Five Boko Haram commanders were also part of the exchange with the terrorist group.
According to a report by the Wall Street Journal, the president approved the sum of €1 million for the release of 21 kidnapped Chibok Girls in October 2016, before approving another €2 million for the release of a further 82 girls in May 2017.
Five Boko Haram commanders were also part of the second exchange.
According to the report, both deals were negotiated by Ahmad Salkida, a journalist known to have links with the sect, and Zannah Mustapha, a lawyer.
The report read, "The plan called for two exchanges. In the first one, Boko Haram would free 20 Chibok hostages in exchange for €1m.
"If both sides were satisfied with the outcome, the rest of the girls who wanted to come home would be swapped in a second exchange in return for €2 and five imprisoned Boko Haram commanders.
"As Mustapha worked through the details and tried to maintain the confidence of both sides, the Nigerian government began the delicate process of finding prisoners Shekau would deem acceptable.
"Salkida was the man picked for the task. He began to crisscross Nigeria combing jails and interviewing inmates, looking for militants who fit the profile."

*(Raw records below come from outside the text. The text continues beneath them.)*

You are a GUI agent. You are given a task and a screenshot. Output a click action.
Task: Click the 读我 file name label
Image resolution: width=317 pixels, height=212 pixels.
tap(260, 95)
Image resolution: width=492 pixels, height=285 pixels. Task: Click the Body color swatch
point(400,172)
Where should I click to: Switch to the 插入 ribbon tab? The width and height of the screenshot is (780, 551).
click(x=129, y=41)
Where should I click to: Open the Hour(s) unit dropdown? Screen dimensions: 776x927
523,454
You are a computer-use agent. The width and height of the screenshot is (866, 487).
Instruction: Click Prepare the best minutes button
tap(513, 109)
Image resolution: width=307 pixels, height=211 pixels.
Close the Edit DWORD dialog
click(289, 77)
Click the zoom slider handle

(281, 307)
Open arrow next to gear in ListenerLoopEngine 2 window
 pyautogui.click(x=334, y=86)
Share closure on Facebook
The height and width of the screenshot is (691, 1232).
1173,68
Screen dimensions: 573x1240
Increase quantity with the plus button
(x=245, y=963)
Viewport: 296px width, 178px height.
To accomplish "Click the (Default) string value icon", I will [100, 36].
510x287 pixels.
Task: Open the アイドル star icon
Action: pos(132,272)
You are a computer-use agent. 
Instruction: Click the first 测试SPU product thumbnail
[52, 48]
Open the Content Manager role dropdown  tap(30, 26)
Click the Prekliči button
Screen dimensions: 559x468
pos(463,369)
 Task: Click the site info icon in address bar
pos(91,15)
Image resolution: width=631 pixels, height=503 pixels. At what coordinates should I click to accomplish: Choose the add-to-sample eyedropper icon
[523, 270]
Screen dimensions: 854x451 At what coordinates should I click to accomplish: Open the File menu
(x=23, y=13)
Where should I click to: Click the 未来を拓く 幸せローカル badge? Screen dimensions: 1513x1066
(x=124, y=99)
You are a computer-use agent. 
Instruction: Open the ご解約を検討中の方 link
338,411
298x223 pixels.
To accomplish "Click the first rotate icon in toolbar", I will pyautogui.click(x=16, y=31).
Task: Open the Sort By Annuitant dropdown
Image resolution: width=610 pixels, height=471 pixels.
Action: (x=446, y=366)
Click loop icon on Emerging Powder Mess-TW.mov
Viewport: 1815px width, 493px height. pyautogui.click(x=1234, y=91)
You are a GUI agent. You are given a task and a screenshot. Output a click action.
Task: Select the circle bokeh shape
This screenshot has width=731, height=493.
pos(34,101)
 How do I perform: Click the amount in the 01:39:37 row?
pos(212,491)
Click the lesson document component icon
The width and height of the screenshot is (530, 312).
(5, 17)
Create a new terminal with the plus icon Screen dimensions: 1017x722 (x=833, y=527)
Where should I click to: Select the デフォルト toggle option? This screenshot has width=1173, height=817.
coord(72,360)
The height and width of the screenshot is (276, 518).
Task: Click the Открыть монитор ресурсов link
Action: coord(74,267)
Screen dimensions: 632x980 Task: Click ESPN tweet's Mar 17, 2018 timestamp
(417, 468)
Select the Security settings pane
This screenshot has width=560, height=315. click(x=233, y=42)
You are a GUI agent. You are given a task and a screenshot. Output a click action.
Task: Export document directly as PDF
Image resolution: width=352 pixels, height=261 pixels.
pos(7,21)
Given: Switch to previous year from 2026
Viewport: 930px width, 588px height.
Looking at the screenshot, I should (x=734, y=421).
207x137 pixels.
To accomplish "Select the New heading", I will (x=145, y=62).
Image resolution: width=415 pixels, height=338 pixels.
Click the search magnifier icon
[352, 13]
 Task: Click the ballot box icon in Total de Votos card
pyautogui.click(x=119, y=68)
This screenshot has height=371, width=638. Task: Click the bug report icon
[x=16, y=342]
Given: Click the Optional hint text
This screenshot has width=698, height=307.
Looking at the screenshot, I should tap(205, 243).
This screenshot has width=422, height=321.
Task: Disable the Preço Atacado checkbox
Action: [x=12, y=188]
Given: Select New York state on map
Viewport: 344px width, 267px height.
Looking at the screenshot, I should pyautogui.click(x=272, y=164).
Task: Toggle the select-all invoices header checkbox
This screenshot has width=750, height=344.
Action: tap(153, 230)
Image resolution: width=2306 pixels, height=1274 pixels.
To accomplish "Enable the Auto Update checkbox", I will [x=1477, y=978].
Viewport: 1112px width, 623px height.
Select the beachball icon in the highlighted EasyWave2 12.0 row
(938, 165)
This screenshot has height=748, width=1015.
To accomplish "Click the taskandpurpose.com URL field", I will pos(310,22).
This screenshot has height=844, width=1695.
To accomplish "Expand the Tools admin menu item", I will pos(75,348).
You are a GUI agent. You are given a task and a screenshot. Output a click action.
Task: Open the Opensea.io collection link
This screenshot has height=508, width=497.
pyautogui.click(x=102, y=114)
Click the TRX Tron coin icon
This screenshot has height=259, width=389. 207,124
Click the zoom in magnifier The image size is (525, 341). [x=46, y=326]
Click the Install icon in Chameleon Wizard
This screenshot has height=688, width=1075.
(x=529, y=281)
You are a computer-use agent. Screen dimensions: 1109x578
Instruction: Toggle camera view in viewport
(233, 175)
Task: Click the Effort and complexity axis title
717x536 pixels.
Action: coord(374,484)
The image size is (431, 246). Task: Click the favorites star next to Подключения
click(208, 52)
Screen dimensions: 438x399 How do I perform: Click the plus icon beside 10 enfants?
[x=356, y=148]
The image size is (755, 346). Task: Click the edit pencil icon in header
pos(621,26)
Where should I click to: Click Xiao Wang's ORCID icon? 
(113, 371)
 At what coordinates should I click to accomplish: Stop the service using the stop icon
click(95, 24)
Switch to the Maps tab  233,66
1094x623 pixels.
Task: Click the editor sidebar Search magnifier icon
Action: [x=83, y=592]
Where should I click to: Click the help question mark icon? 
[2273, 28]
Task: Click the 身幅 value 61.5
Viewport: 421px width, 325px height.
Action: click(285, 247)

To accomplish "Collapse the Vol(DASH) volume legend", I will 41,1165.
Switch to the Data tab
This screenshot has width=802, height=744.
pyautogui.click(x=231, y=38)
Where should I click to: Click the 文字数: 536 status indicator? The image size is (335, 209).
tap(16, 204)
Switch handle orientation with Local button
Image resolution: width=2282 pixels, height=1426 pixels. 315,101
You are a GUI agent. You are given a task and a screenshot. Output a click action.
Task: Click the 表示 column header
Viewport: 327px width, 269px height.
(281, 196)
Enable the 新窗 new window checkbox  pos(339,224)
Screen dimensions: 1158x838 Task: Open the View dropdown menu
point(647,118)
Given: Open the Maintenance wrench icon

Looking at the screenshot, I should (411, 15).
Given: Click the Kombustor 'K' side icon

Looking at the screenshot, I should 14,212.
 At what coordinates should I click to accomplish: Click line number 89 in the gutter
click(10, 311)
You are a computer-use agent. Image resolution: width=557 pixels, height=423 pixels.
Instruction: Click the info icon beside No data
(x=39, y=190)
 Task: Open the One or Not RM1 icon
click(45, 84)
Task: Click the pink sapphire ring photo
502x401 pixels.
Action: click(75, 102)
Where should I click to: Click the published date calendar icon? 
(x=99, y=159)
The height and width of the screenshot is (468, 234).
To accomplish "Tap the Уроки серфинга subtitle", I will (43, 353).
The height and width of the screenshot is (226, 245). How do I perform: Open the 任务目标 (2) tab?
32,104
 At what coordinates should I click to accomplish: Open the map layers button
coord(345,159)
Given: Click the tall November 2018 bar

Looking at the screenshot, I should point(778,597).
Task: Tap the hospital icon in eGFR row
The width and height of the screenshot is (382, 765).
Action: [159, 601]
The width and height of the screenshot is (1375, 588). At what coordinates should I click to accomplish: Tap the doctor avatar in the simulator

The WSJ report indicated that even though the president was not happy with the deal, he hoped that it would be a great step towards negotiating peace with the terrorist group.
The report read, "The President was eager for a victory. He also loathed the idea of paying Boko Haram. No one knew if he would sign off.
"In the end, he approved the deal, with a condition: He insisted that any money that reached Boko Haram would be a step toward a comprehensive peace agreement.
"Since the insurgents collected their €3m, some Nigerian officials say an army that had struggled to feed itself seems replenished"
After several escapes and releases, 113 of the girls are still in captivity of the deadly terrorist group.
Since the insurgency of the terrorist group escalated after a 2009 crackdown by the military, Boko Haram, chiefly under the leadership of Abubakar Shekau, has been responsible for the death of over 20,000 people and the displacement of more than 2.5 million scattered across Internally Displaced Person (IDP) camps across the country and its neighbours.
After a massive military operation resulted in the displacement of the group from its primary base in the infamous Sambisa Forest, it has resorted to suicide bomb attacks on soft targets and carried out daring attacks on military bases, with hundreds of captives still unaccounted for.